## SEITENAUSZUG
--------

# MSI Gaming Notebook + externer Monitor



## Mindfreak (23. November 2016)

Guten Morgen,

ich besitze ein MSI Gaming Notebook mit i7 CPU und GTX 1070, 16GB RAM, SSD, HDD, DUALE, sehr gute Kühllösung. Cooler Booster 3 von MSI. 

Meine Fragen:

Da es bei bei mir meistens ein Desktop Replacement ist, steht das Notebook fest an einem Platz. Hin und wieder nehme ich es allerdings schon mit.
Wenn ich jetzt daheim einen Monitor dranhänge, geht dann GPU-Leistung verloren im Vergleich zum Betrieb mit dem nativen Display? 
Und bezüglich Wärme/Temperatur: Wenn ich das Notebook zuklappe und den externen Monitor zum Zocken nutze, ist das "schlecht" für die HItzentwicklung im Notebook (zugeklappt)?

--------

## BEREITGESTELLTE DATEN

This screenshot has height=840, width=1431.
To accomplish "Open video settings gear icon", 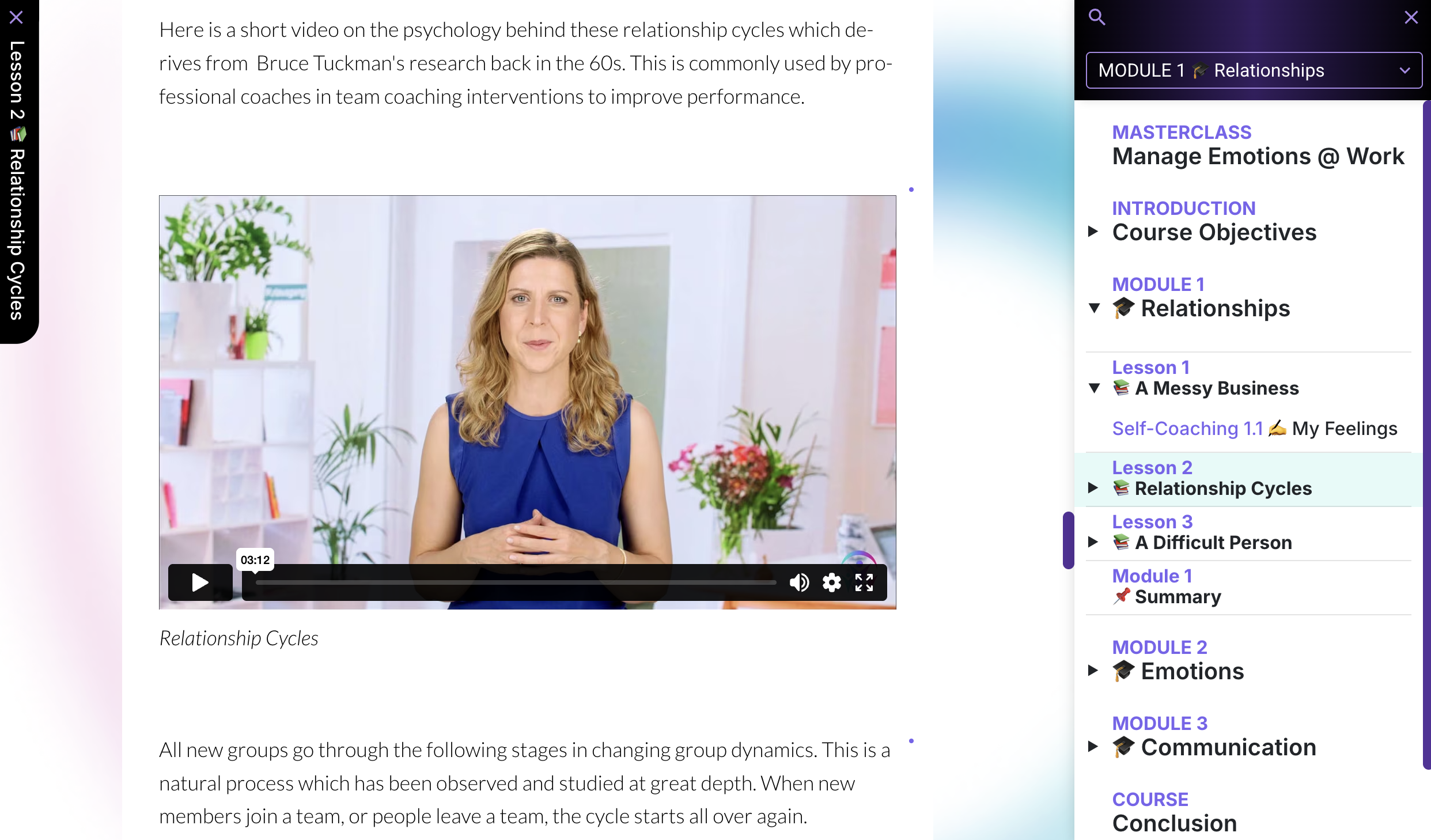I will pos(831,582).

--------

## AUFGABEN UND ÜBUNGEN
a) Schreiben Sie aus dem Seitenauszug den Abschnitt von „## Mindfreak (23.“ bis einschließlich „allerdings schon mit.“ wortgetreu ab.
b) Wie lautet dieser Satz aus dem Seitenauszug auf Englisch: „Wenn ich jetzt daheim einen Monitor dranhänge, geht dann GPU-Leistung verloren im Vergleich zum Betrieb mit dem nativen Display?“
c) Beantworten Sie anhand des Seitenauszugs:
(i) An welchem Datum wurde der Beitrag verfasst?
(ii) Welche Grafikkarte hat das Notebook?
(iii) Wofür soll der externe Monitor bei zugeklapptem Notebook genutzt werden?

## LÖSUNGEN
a)
## Mindfreak (23. November 2016)

Guten Morgen,

ich besitze ein MSI Gaming Notebook mit i7 CPU und GTX 1070, 16GB RAM, SSD, HDD, DUALE, sehr gute Kühllösung. Cooler Booster 3 von MSI. 

Meine Fragen:

Da es bei bei mir meistens ein Desktop Replacement ist, steht das Notebook fest an einem Platz. Hin und wieder nehme ich es allerdings schon mit.

b) If I now connect a monitor at home, will GPU performance be lost compared to running it with the native display?

c)
(i) Am 23. November 2016.
(ii) Eine GTX 1070.
(iii) Zum Zocken.